* _Извлечённый текст_
>>>>
1947 годСреда, 21 мая. Начал вести дневник.
1948 годВторник, 13 января. Говоря об идее книги и ее последующих черновиках, Борхес замечает: «Книга — тень чего-то возникшего в голове автора, причем автор не представляет себе это что-то достаточно четко: тень появляется, остальное исчезает. Произведение становится реальным, а идея — лишь следом от него, все более и более ирреальным. Перечитав ранние стихи Йейтса, похорошевшие за двадцать лет после многих исправлений, я подумал, что он добивался именно такой формы: понадобилась вся жизнь автора, чтобы стихи обрели совершенство. Возможно, в голове поэта не бывает плохих стихов; возможно, во всех плохих стихах заложены хорошие стихи, они-то и побудили автора писать».
1949 годСуббота, 10 сентября. В лекции о Гёте Борхес сказал: «В подражание религиям литература каждой страны тоже имеет свою каноническую книгу или автора. В Италии (а может быть, и во всем мире) это Данте, в Англии — Шекспир, в Испании — Сервантес, во Франции — Расин, Гюго и Бодлер, у нас, возможно, Эрнандес[11], в Германии — Гёте. Пожалуй, Данте — самый необыкновенный из авторов, а изучение ‘Божественной комедии’ предполагает исследование христианского богословия, классических литератур (в частности, Вергилия) и многого другого. Шекспир — любопытный случай, поскольку речь идет об авторе, который в силу обстоятельств той эпохи не мог считать себя литератором. <…> Что касается выбора Гёте, то он, хотя в Германии есть крупные писатели — Шопенгауэр, Ницше, Гейне, по ряду причин весьма удачен. Гёте занимали многие темы; как философ он несколько разочаровывает: когда Шопенгауэр пытался растолковать ему идеализм, то так ничего и не добился».
1950 годФевраль. Мать Борхеса говорит со служанкой о загробной жизни. Служанка: «Конечно, религия говорит про загробную жизнь. Но мы не знаем, какая она. (С надеждой.) Вот бы и там была работа…»
Пятница, 15 декабря. Бьой: «Очевидно, реальность обильнее порождает умных женщин, чем женщин красивых. А возможно, всё проще: ум можно культивировать». Борхес: «Но и красоту тоже. Нечасто увидишь красивых женщин в бедных кварталах».
1951 годПонедельник, 3 сентября. Борхес: «Я всю жизнь оспаривал общепринятые суждения (что Сервантес выше Кеведо, что в романах характеры важнее сюжета, что детектив — жанр второстепенный) — суждения, которых теперь придерживаюсь».
<<<<
(Записи набора данных)
>>>>
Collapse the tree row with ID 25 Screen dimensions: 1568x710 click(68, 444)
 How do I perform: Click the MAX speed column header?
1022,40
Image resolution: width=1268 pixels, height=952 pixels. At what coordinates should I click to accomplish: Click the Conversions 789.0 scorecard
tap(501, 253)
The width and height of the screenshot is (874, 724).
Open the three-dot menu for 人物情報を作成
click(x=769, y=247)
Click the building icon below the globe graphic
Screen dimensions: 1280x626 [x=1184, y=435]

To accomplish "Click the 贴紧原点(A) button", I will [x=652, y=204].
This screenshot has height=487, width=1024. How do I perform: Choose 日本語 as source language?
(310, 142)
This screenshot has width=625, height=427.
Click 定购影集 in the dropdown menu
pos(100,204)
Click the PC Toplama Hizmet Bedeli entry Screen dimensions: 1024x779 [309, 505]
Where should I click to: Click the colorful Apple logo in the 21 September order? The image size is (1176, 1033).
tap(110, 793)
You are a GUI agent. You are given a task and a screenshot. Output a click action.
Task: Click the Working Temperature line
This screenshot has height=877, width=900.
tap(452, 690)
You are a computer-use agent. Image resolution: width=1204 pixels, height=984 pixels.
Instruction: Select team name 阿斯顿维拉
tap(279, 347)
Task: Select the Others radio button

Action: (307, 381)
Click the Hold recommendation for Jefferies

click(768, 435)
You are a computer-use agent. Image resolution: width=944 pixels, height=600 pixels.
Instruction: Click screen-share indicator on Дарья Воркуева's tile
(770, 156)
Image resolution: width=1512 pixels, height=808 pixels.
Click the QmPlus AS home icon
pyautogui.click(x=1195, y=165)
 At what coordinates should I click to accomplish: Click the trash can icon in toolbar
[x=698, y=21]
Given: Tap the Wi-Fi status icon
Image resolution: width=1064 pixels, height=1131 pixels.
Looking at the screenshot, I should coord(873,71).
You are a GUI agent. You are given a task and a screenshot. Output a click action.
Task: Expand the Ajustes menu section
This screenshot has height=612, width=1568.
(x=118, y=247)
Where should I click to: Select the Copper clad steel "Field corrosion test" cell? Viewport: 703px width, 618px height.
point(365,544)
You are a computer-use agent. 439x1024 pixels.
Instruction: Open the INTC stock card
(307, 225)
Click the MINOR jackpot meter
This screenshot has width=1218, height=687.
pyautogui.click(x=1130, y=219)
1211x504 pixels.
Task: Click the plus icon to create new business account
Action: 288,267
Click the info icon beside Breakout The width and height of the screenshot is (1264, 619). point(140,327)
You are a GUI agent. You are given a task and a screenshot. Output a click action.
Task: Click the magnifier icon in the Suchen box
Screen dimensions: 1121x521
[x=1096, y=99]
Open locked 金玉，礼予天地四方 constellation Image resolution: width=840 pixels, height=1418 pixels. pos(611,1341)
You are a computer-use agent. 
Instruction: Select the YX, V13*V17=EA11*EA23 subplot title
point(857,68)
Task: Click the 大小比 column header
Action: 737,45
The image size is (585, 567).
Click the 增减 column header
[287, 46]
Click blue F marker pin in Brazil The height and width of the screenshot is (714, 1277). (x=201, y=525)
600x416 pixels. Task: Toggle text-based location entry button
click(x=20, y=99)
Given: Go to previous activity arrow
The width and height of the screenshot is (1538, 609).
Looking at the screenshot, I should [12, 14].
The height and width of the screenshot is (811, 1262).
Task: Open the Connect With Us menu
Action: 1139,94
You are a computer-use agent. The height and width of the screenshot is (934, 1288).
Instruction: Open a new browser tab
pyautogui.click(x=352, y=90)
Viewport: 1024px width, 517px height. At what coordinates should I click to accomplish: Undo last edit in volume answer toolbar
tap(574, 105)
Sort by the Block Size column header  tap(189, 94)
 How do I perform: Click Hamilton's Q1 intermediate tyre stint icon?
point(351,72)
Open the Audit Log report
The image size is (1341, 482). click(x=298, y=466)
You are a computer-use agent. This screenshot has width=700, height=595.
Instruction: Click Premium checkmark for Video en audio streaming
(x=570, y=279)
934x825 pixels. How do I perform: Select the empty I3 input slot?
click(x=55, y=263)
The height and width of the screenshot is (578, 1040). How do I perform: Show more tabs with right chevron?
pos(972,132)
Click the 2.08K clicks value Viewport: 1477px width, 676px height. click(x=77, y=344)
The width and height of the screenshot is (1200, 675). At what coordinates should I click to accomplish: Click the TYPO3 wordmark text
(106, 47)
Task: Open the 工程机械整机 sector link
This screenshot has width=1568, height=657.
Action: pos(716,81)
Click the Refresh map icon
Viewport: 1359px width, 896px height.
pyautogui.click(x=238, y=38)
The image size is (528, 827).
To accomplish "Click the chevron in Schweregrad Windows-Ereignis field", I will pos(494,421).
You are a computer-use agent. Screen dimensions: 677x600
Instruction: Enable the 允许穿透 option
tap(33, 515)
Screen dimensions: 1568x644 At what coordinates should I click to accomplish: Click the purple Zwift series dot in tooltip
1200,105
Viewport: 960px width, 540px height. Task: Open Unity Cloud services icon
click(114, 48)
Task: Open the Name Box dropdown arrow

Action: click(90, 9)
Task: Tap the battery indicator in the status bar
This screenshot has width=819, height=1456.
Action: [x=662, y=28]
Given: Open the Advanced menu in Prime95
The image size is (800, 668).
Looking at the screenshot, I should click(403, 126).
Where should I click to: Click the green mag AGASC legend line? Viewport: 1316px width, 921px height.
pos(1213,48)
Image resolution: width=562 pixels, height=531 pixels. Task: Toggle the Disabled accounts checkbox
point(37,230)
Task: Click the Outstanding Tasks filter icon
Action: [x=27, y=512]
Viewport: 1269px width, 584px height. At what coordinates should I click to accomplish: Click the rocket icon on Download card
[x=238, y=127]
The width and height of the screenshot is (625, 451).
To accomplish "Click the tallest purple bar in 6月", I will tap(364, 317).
<<<<
* _Ваши задания_
1. Кто, по словам Борхеса в дневниковых записях о нем, пытался растолковать Гёте идеализм?
2. Допишите продолжение дневниковых записей о Борхесе, начав сразу после записи от понедельника, 3 сентября 1951 года.
Эти материалы для работы не понадобятся.

* _Ответы на задания_
1. Шопенгауэр.

2.
1952 годСуббота, 5 июля. Борхес читает. Подходит один из племянников и восклицает: «Как?! Бабушка разрешает тебе читать книжки без картинок?»
1954 годЧетверг, 14 января. На прощание Борхес говорит, что если влюблялся по-настоящему, то вовсе не в тех, кто отвечал его вкусам или предрассудкам: «Не в скандинавских полубогинь».
1955 годЧетверг, 27 января. Об американцах Борхес говорит, что они не умеют быть реалистами. Они бывают романтиками, как По, могут быть Мелвиллом, Готорном, Фолкнером, но в роли реалистов они неубедительны и сентиментальны. А если хотят показаться жесткими, как Эрнандес или Аскасуби[12], то неизбежно впадают в плаксивость.
<…>
Говорит, что германцы (скандинавы) не держались за свою культуру; в Нормандии они стали французами, в Англии — англичанами. Англичане продолжают эту традицию: не хотят навязывать свою культуру. <…> Возможно, под влиянием «Германии» Тацита немцы, почти ничего не знающие о своей мифологии и своем происхождении, цепляются за идею германизма. Это даже трогательно: ставшие полем битвы, на котором сходились все армии мира, перепутьем, мировым борделем, они толкуют о чистоте расы.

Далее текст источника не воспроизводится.